It has only been four days since my last group session, but a lot of our discussion that night continues to roll around in my head. It ended up being a night that mostly focused on me. Because of the "storm of the century" (as the TV news will soon be calling it, I'm sure), most of the group didn't show up...there were only four of us plus the therapist. I had been dragging my autobiography with me to group for the past month, but the time never seemed quite right. With the small group we had lots of time so I offered to share it.

In my mind, I had figured that I would pretty much simply read it. I had spent considerable time writing it up...over eight pages typed. But as I started to read the first sentence, I soon found myself ad-libbing and going into considerable more detail than my written version. It didn't really seem to matter though, because the therapist soon had me jumping from moving to Sandpoint when I was two years old to wanting to know about when my dad beat me with the willow switch until it cut my legs open. I had shared the story with the group several months ago on a night when we were talking about trust...or lack of it, and apparently the doctor remembered.

As we talked, he wanted to know how I felt about my dad after that, and how old I was...and how close in time proximity it was to when I was molested by the neighbor boy.

As I sat there and thought about his questions, there were a lot of things going through my mind. I wasn't sure initially how old I was...I've tried to forget. But after thinking and relating it to other events, I remembered that I was in the sixth grade, so I would have been about 11 or 12 when dad beat me. I searched for the right words to describe how I felt about my dad after that event and the only word that seemed to fit was "indifferent". I didn't hate him...I still don't. But I know as I look back through the years at that moment under the willow trees that I never looked at dad the same way again after that. He wasn't really my "father" any longer. He still provided for roof over my head, but he wasn't who I trusted or respected in the way that a boy should love and respect his dad.

The discussion moved to the molestation. As is the habit with the doc, he asked me to describe what happened again for the group.

"When I was ten, the neighbor boy gave me some candy if I would perform oral sex on him," I managed to tell the group.

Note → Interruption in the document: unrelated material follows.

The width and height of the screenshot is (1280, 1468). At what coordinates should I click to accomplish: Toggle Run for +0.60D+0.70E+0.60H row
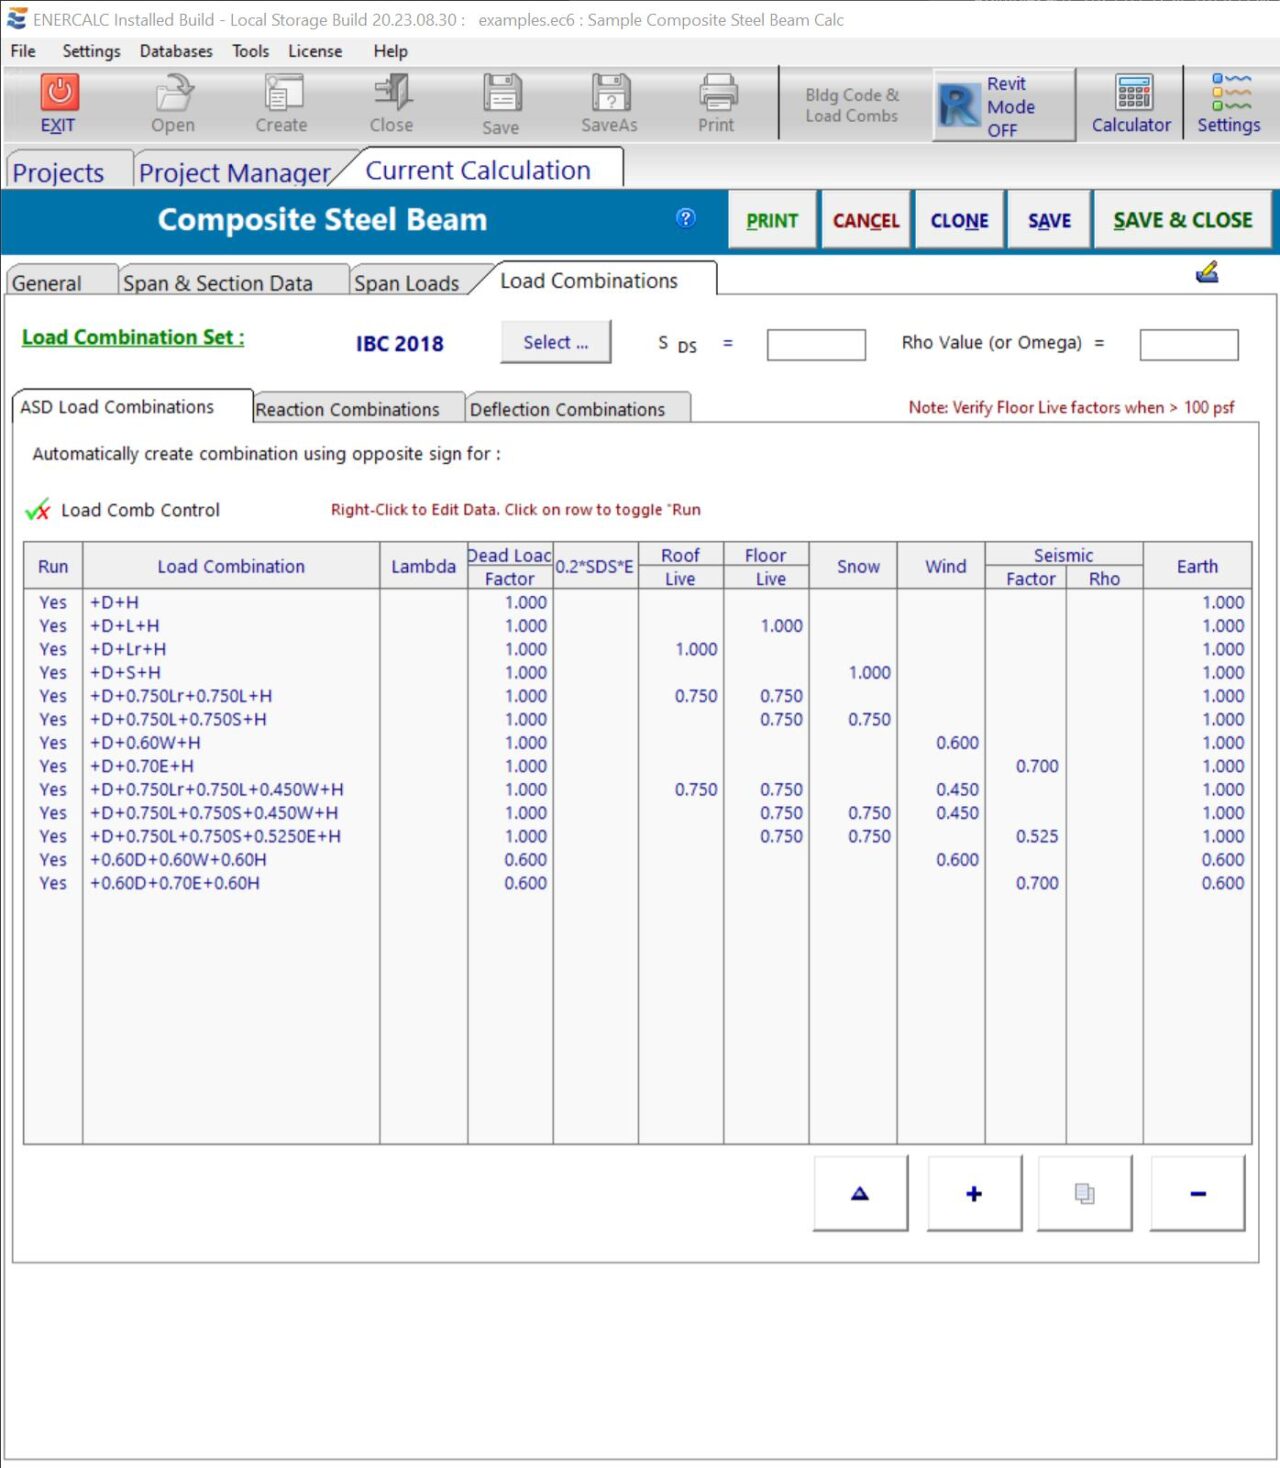[x=53, y=883]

Though I've shared the experience with the group before, it is never easy to say.

"How did it make you feel?"

That's one of the questions that I hate the most! He asks it every time I have to share this story.

"Hmmm...I guess it wasn't unpleasant", I say. "I got candy for it and we didn't get a whole lot of candy growing up."

One of the members of our group is a young gay man in his early thirties and he only joined the group about a month ago.

"As the only openly gay guy in the group", he starts, "I find it interesting that you describe it as 'not unpleasant'. It's kind of like how you described your feelings toward your dad as 'indifferent'. Why do you think that is"?

I'm not used to having people ask me questions when I share my story. Usually all I get is the nodding of the head and a few sympathetic looks. That's not the case with these guys. Five years ago, I would have hated the questions. Now I've learned to appreciate them.

I sat there thinking and trying to fit the pieces together.

"I guess it wasn't a painful experience or anything. I didn't really think of it as sex...I guess maybe I was too young. All I knew was that I got candy out of it. But when I look back at it now, I realize that what I was really doing was prostituting for candy. I get angry when I think about it."

The young gay guy jumped on that. "You were only ten...why do you think you should have been angry? Do you really think that as a ten year old you should be beating yourself up for giving a guy a blowjob for candy, when you didn't get candy very often?"

I sat there for a moment, searching for the right words. "I wasn't angry then", I said, "but as I look back at that event, I get angry. I'm coming to realize that what happened to me when I was ten years old changed me and I have tried to deny it and bury it for the past forty years. What I'm angry about isn't what I did when I was a little kid. I'm angry that it may have ruined my life."

"How do you feel now when you see teenage boys?" he asked. He has shared that he still struggles with having sexual feelings when he sees young teens. A part of me wanted to lie and say that they had no impact on me at all, but I've learned that when I'm lying to others, I'm really just lying to myself first and I've learned the hard way how costly lies can be.

"I do have feelings when I see teen boys", I share. "The feelings aren't sexual though...they're emotional. When I see young boys, it seems like I end up seeing myself a lot of times and it is really painful." I shared the story of the young boy I see walking to school each morning...alone and seemingly unhappy and how my heart aches for him.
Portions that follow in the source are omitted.